Post Author Avatar
Gürkan Akçay
Boğaziçi Üniversitesi - Yazar / Editör

Bilimsel gerçekleri reddetmenin, gerçek toplumsal sonuçları vardır. Örneğin, HIV ve AIDS arasında bir bağlantının bulunmadığına dair inanışlar; Güney Afrika'da 330.000'den fazla kişinin ölümüne neden oldu. Sigara ile kanser arasındaki bağlantının reddedilmesi, milyonlarca erken ölümün nedeni oldu. Aşı karşıtları sayesinde, önceden önlenebilir hastalıklar eski gücüne kavuşmaya başladı.

Bilimin reddedilmesi durumu, görmezden gelebileceğimiz ya da reddedebileceğimiz bir durum değildir. Peki, karşı mücadelede etkin bir tepki ortaya koyabilme konusunda bilimsel araştırmalar ne söylüyor? Ortak kanı, çözümün; bilim iletişimini güçlendirme olduğu konusunda uzlaşı sağlıyor. Fakat, yapılan araştırmalar, bu yaklaşımın da istenmeden de olsa insanların mevcut inanışlarını güçlendirerek bir geri tepkiye neden olabileceğini ortaya koyuyor.

Bir kimseye, onun mevcut inanışını ve/veya dünya görüşünü tehdit eden bir delil sunduğunuzda, bu durum; esasında o kişinin inanışını güçlendiren bir etkide bulunabiliyor. Bu duruma "dünya görüşü ters tepme etkisi" denir. Bu etkiye dair ilk bilimsel deneylerin tarihi 1975'lere kadar uzanmaktadır.

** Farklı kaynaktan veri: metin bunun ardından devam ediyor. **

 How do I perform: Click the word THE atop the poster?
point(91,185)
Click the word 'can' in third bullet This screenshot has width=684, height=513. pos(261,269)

University of Kansas'tan bir psikolog, genç bir Hristiyan'a, İsa'nın tekrar dirilmediğine dair yalnızca katılımcının tepkisinin ne olacağını görmek adına uydurulmuş deliller sunmuştu.Ortaya çıkan sonuç ise, pek de şaşırtıcı değildi; kişinin inancını tehdit eden bu delillere verdiği tepki inancının daha da güçlenmesine neden olmuştu. Bu tarz bir tepkinin nasıl yansıması olduğunu görmek için, siz de benzeri basit deneyler yapabilirsiniz. Evrim Teorisi'nin bu denli inkâr edilmesinin sebeplerinden birisi de budur.  Çünkü evrim, insanların mevcut inançlarını tehdit eden güçlü deliller sunar. Sonuç olarak da; her ne kadar artık kabak tadı verse de ve trajikomik bir hâl almış olsa da; alacağınız tepkilerden birisi muhtemelen yine bilimsel kavrayış ve bilgiden yoksun olan "Neden şimdiki maymunlar insan olmuyor?" olacaktır. Ancak bu soru, sizi güldürse de; karşı tarafta mevcut inancın daha da güçlenmesine neden olan bir kendini gerçekleştirme hazzına neden olur.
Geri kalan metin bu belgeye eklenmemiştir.